The likely focal cortical nature of generalized epilepsy may have an anatomic basis. Foci of cortical microdysgenesis have been reported in pathological studies of individuals who had primary generalized epilepsy in life (37). MRI studies suggest cortical abnormalities in mesial frontal cortex of subjects with juvenile myoclonic epilepsy (38), whereas proton MRS investigations disclose regional metabolic abnormalities in frontal (39) and occipital (40) lobes in patients with generalized epilepsy syndromes.

The present results confirm the importance of frontopolar activity in absence seizures suggested by source analysis of conventional EEG (9,10). With dense-array EEG recording, the focal topography of the wave-and-spike morphology of the absence seizure is apparent from visual inspection of the scalp potential distributions, although both distributed (LORETA) and point dipole (BESA) models were useful in confirming the importance of a frontopolar source to the spike-transition event that appeared in most seizures interposed with the anterior negative slow wave. Future research that uses more advanced source-analysis techniques and estimates of time delays between relevant sources will be important in achieving greater insight into underlying processes and propagation pathways.

The specificity of orbital and frontopolar control over thalamic regulatory mechanisms has been apparent since the early neurophysiologic studies of frontothalamic augmenting responses (11,12). In analyzing the frontothalamic circuitry common to both spike–wave seizures and sleep spindles, research has shown that the cyclic nature of these neurophysiologic rhythms can be traced to membrane properties of thalamocortical neurons, including low-threshold spikes and calcium conductance mechanisms that appear to be targeted by ESM (36). However, thalamic circuits are not entirely diffuse in their activity, but are themselves regulated by frontothalamic circuits, including the orbital frontal cortex specifically. The thalamocortical neurons are inhibited by the nucleus reticularis thalami (RE), which is in turn inhibited by orbital frontal cortex (13,14). Consistent with this circuitry, frontothalamic augmenting responses in animal studies are not only elicited by electrical stimulation of orbital frontal cortex, but they also are abolished specifically by lesions of orbital cortex and not by other lesions of the frontal lobe (11,12).

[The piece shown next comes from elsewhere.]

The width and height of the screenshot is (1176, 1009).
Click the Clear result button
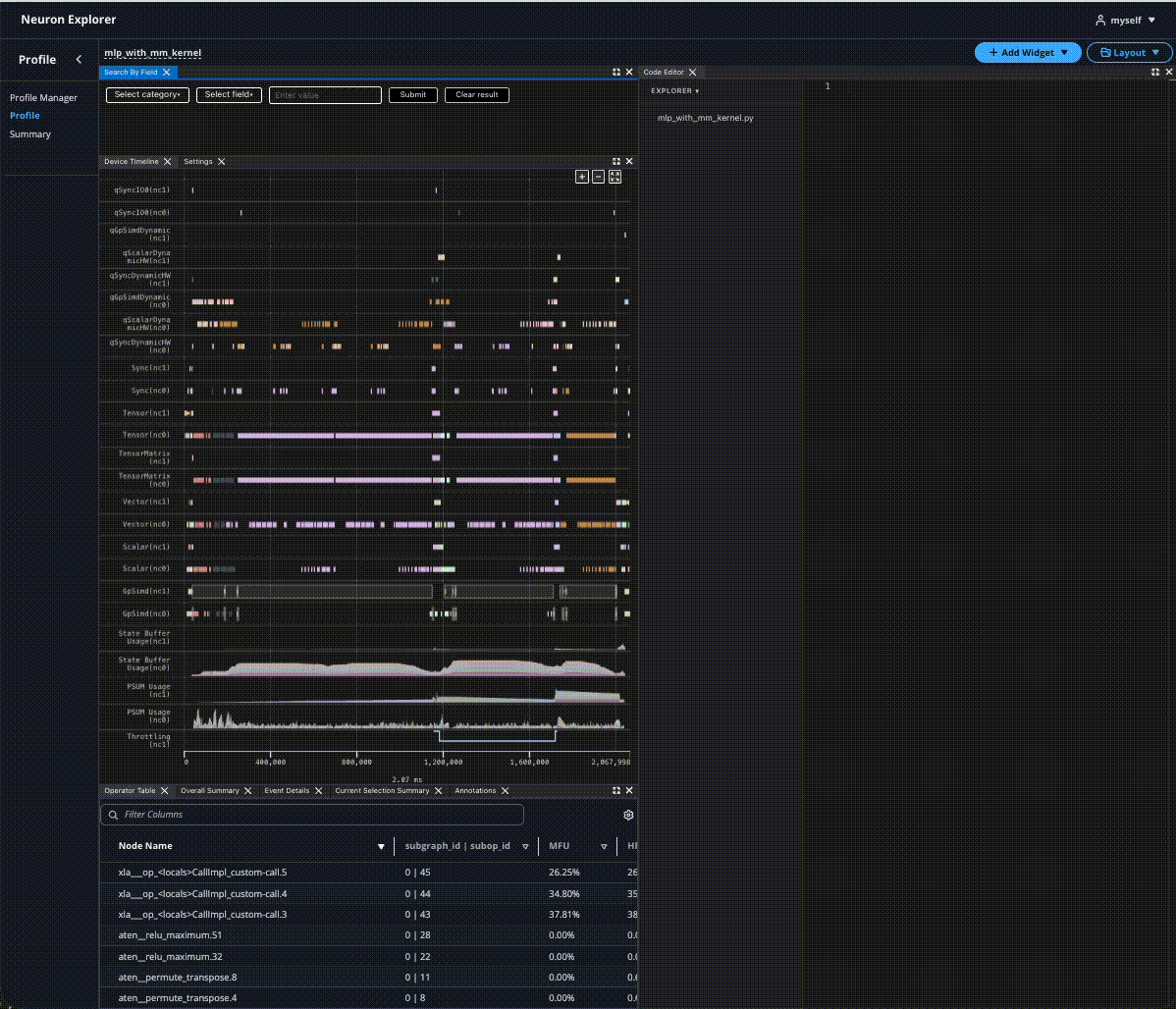[x=476, y=95]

In addition to frontopolar sources, electrical discharges in the present series of subjects also were localized to the cingulate gyrus and associated neocortex in the mesial frontal lobe. Activity in these regions was important not only to the anterior negative slow wave of the wave–spike discharge, but also to the positive spikes that were integral to the rapid transitions of ictal events in the frontal lobe, including the remarkable sweep of surface-positive activity from the cingulate toward the frontal pole at the termination of the anterior negative slow wave that was a common event in our patients (e.g., Fig. 8, ms 505–514).

Further research is required to understand the significance of this mesial frontal activity to the frontothalamic dysregulation in absence seizures. The anterior cingulate cortex (ACC) is critical to self-regulation of frontothalamic circuits (41,42) and to maintenance of arousal in both animal and human studies (43–45). The integral role of ACC and midcingulate activity in the present data may be consistent with the importance of mesial frontal networks in both arousal control and generalized epilepsy (6).

This study demonstrates that absence seizures are not “generalized” in the sense of homogeneous cortical activation but involve highly localized discharges from mesial frontal and frontopolar sources. Whether the concern is with genetic mechanisms of risk or pharmacologic interventions for modifying neural excitability, it will be important in both research and clinical practice to parallel the increasing specificity in molecular neuroscience with increasing specificity in the measurement of pathologic neurophysiological activity.